Ghana’s President Nana Akufo-Addo would today, Friday, December 13, 2019, before noon, meet a cross section of Ghanaian journalists to account for his stewardship after three years in office and most likely tell what he would be doing in 2020, aside campaigning for his party, the New Patriotic Party (NPP)
This is a good thing. The President speaking to the media means he is speaking to the country at large. It would be about the third official media encounter the President would be having since he was sworn into office.
We only hope and pray that this time round, the event would not be partly used as a time of sycophantic praise singing. The Presient does not need that. He has more than enough eloquent bards around him and in his party to sing his praises.
There is a time for everything.
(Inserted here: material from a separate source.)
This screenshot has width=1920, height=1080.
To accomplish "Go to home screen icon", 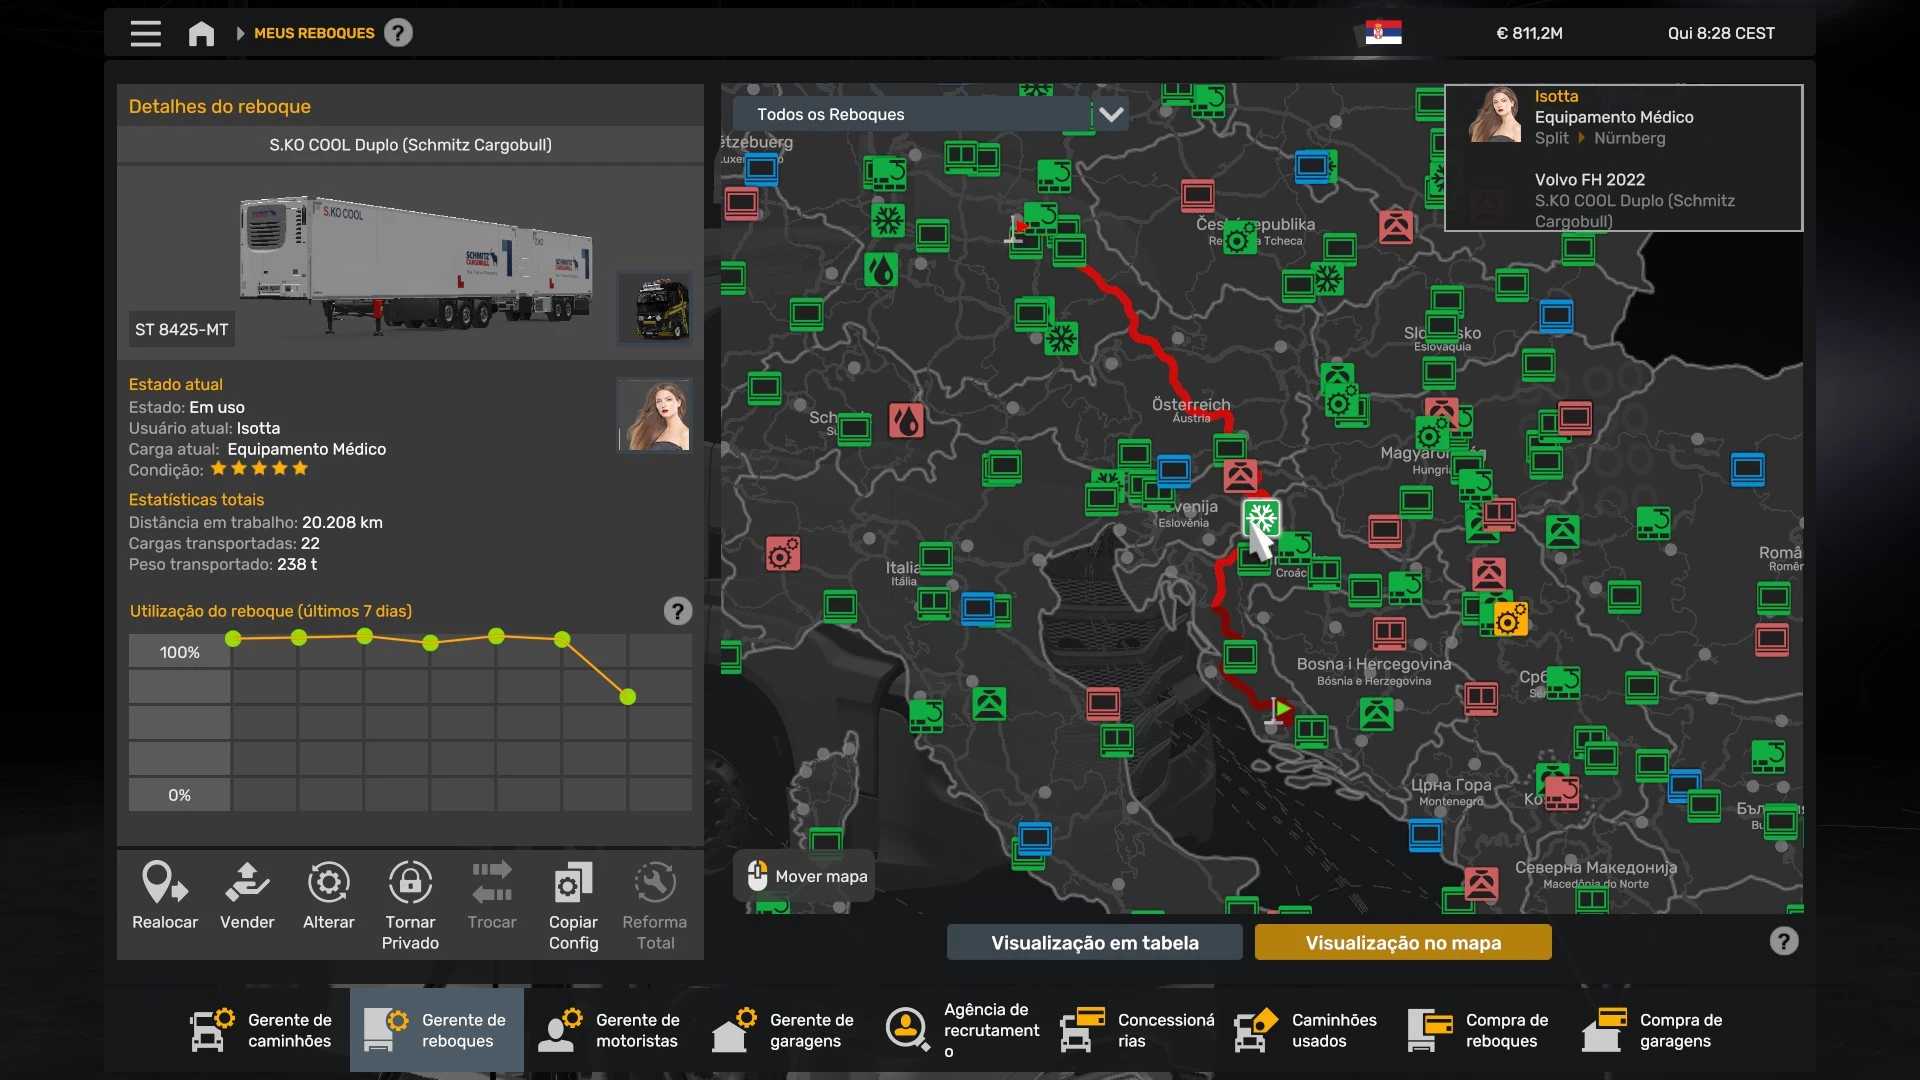I will (x=201, y=33).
We can celebrate the President on his birthdays and shower all the praises on him and recount his achievements and wish him God’s blessings.
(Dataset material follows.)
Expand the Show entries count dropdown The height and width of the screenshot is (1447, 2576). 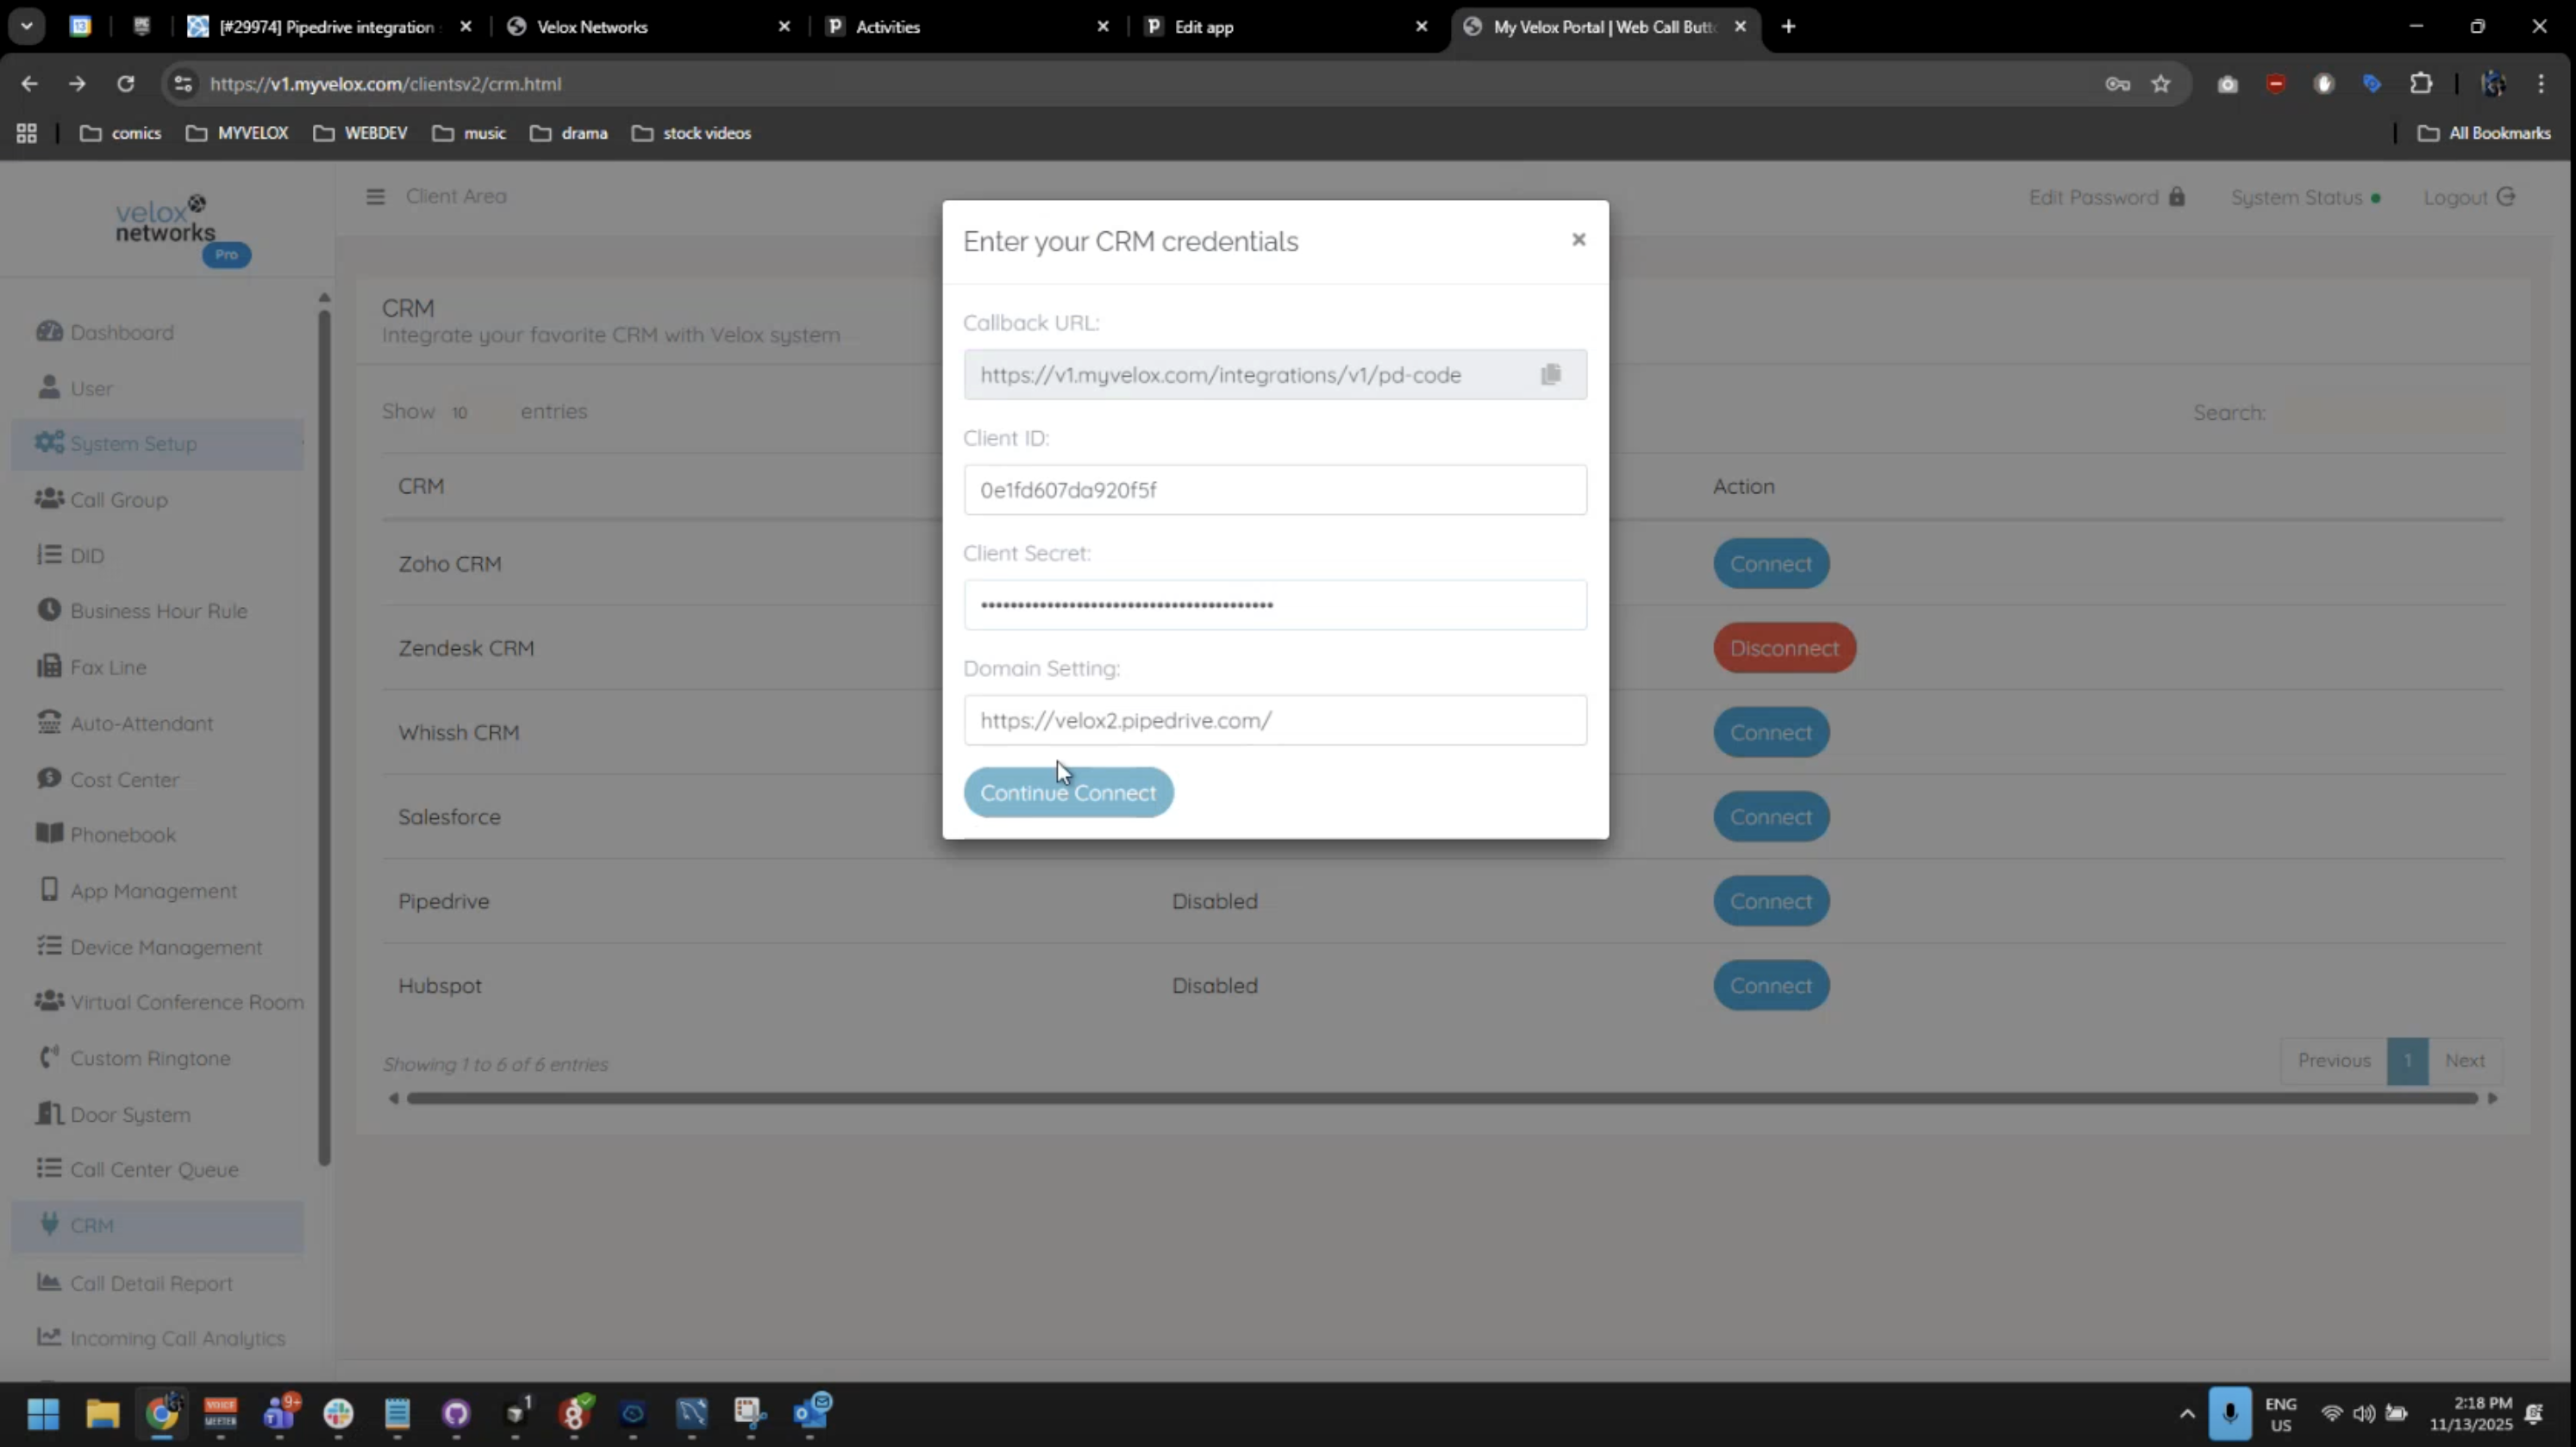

But not on a day like today when Ghanaians in need of development are awake and glued to a television or radio set in hope that a critical question that affects their wellbeing or community would be asked and given an appropriate response.
For a President that has lived 50 years of his life in active politics, there should be no media encounter whatsoever that should scare him or any question he would be incapable of answering.
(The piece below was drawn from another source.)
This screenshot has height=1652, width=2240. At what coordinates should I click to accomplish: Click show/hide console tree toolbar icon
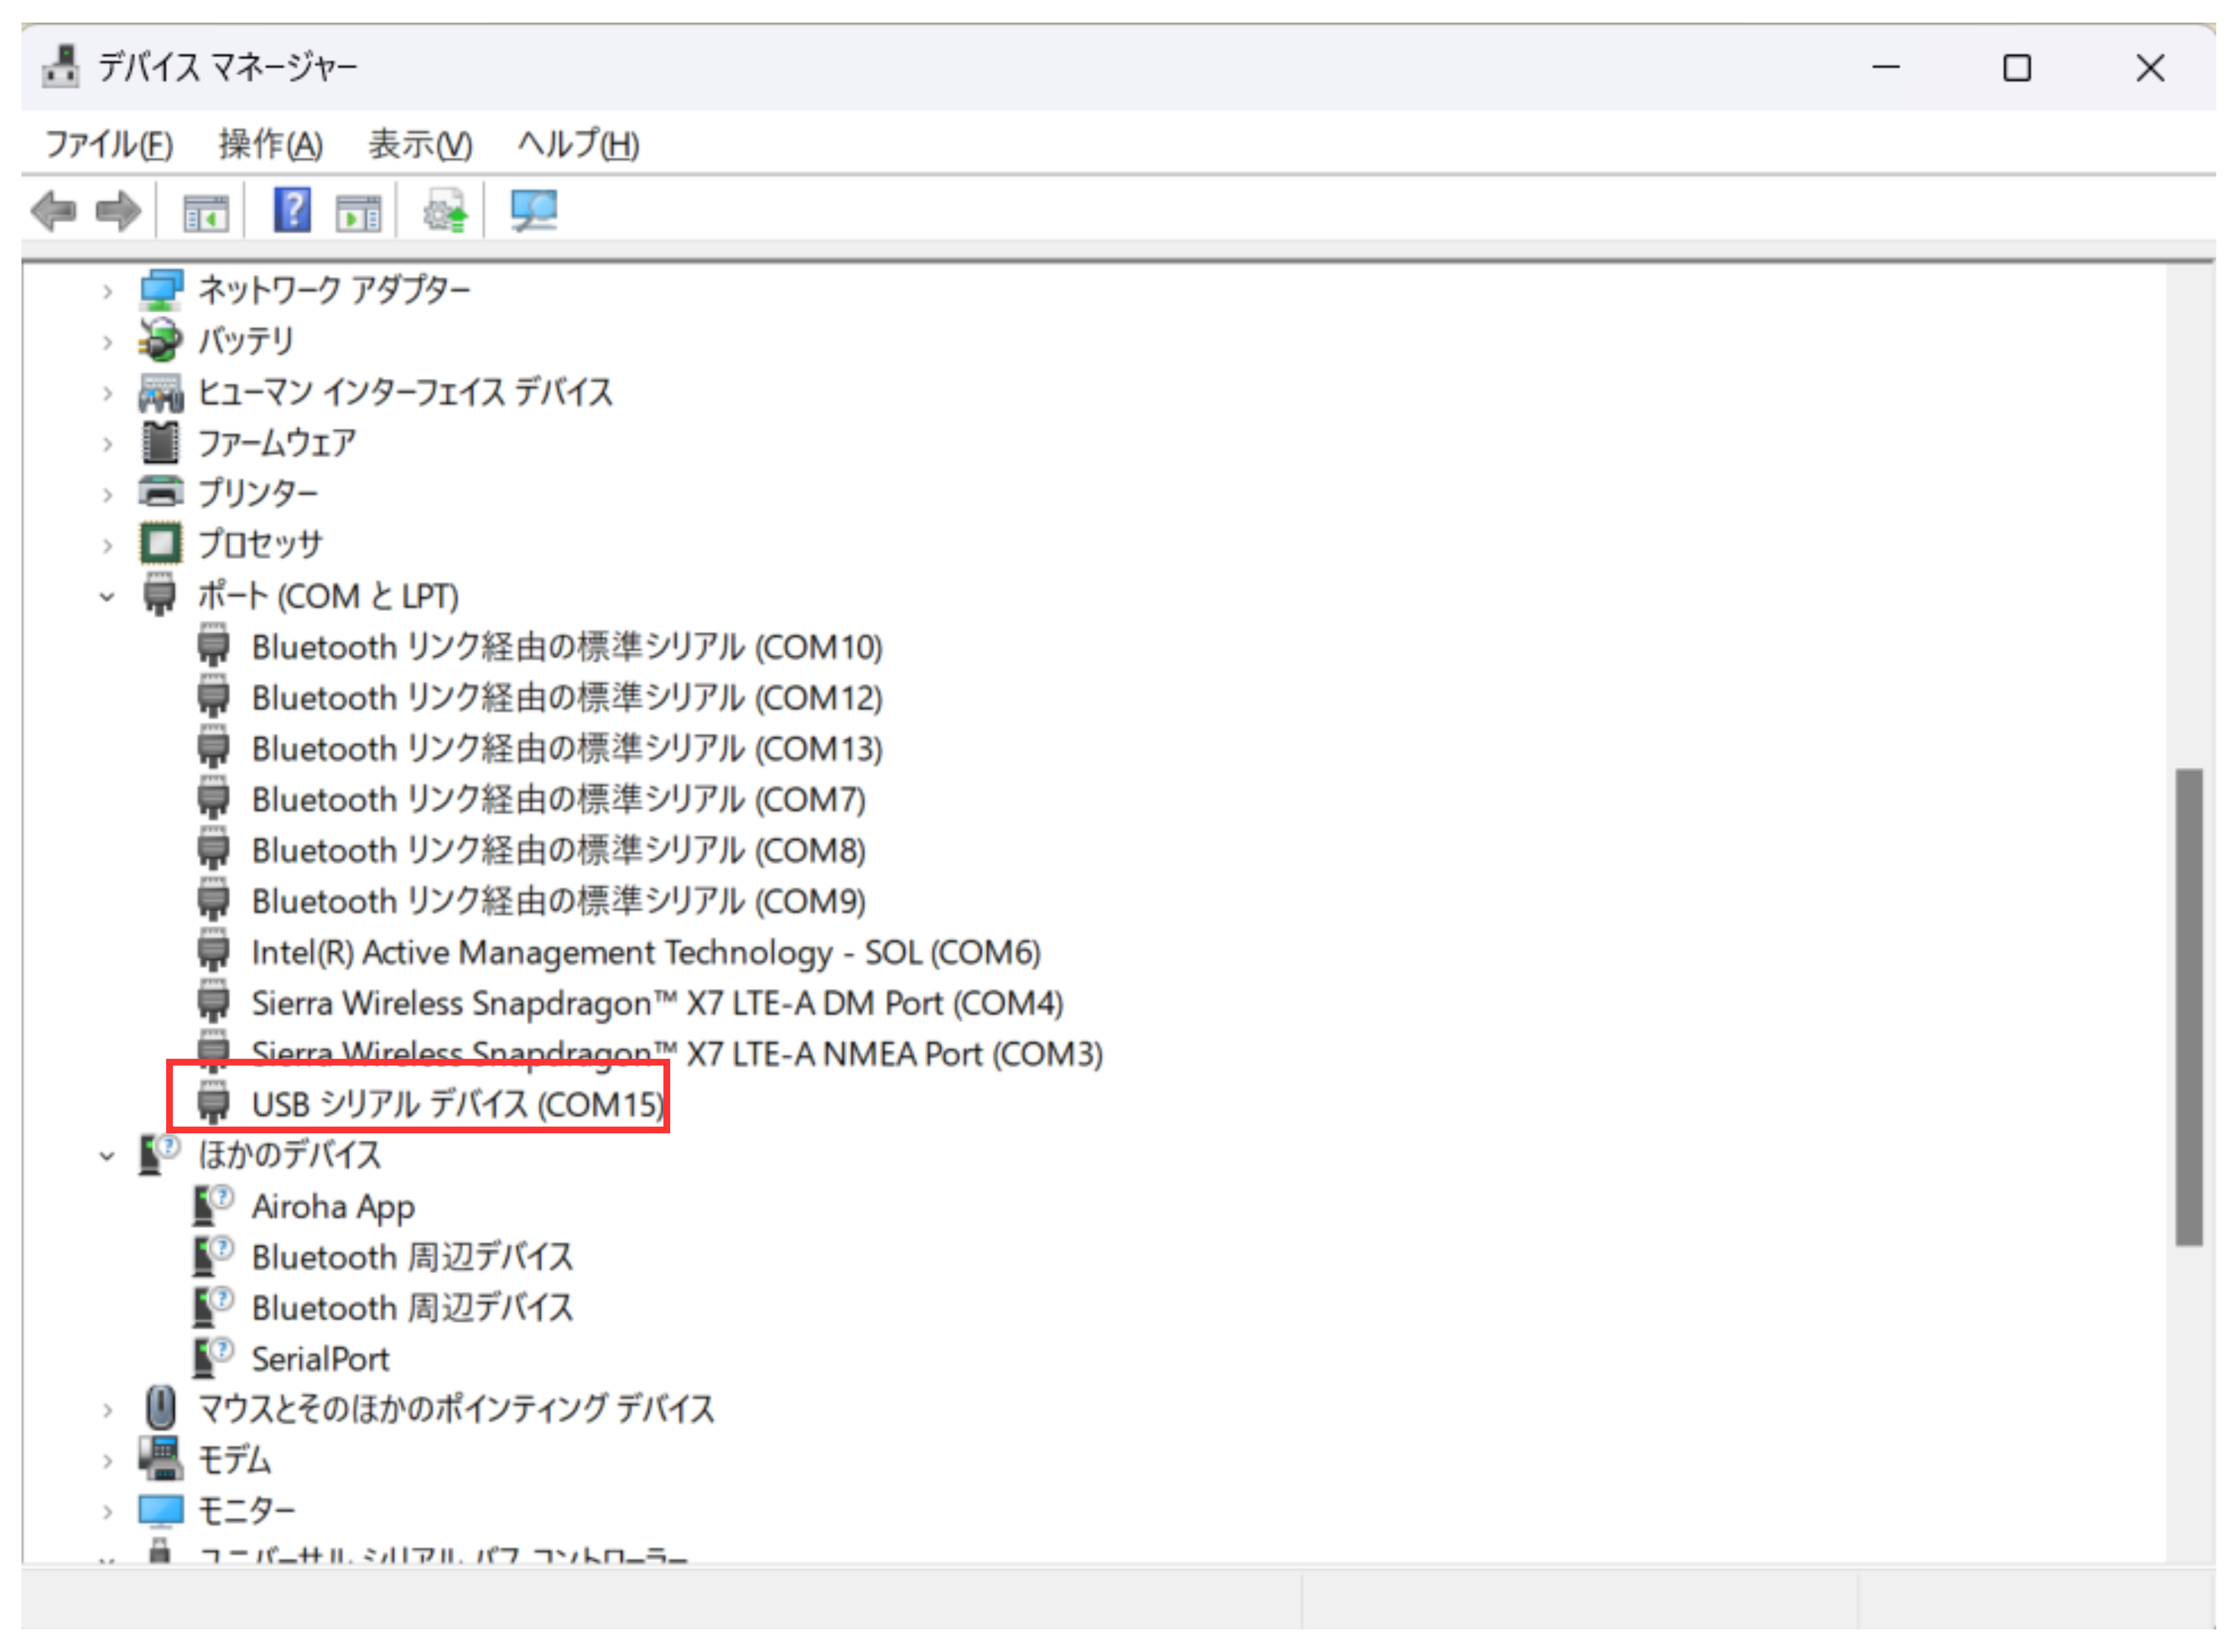(x=206, y=212)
It is no secret that in planning such media encounters, there is the tendency to plant specific question among a section of the media so as to make the President look good.
This would not help anyone. It makes the journalist sound less intelligent. It makes the otherwise brilliant event look artificial and cosmetic. It deprives the President another opportunity to have an organic feel of the actual situation on the ground. It becomes a disservice to mother Ghana.
It is people who love you that are courageous and honest enough to tell you the truth no matter how bitter it may be.
We understand that running a media house is costly and sometimes when you are seen to be critical of governments, certain favours and support is denied you.
We can live with that because it is worth the sacrifice.
Once the criticism is constructive and genuine and well intended, we leave it for posterity to judge rather than trade our conscience and dignity in exchange of newsprints and production cost.
Let our colleagues attend today’s media encounter having in mind that being in the media is a calling and a ministry that should not be traded for favours.
We expect a frank and honest discussion in an atmosphere of mutual respect when the President meets Ghanaian journalists this morning. Long live Ghana.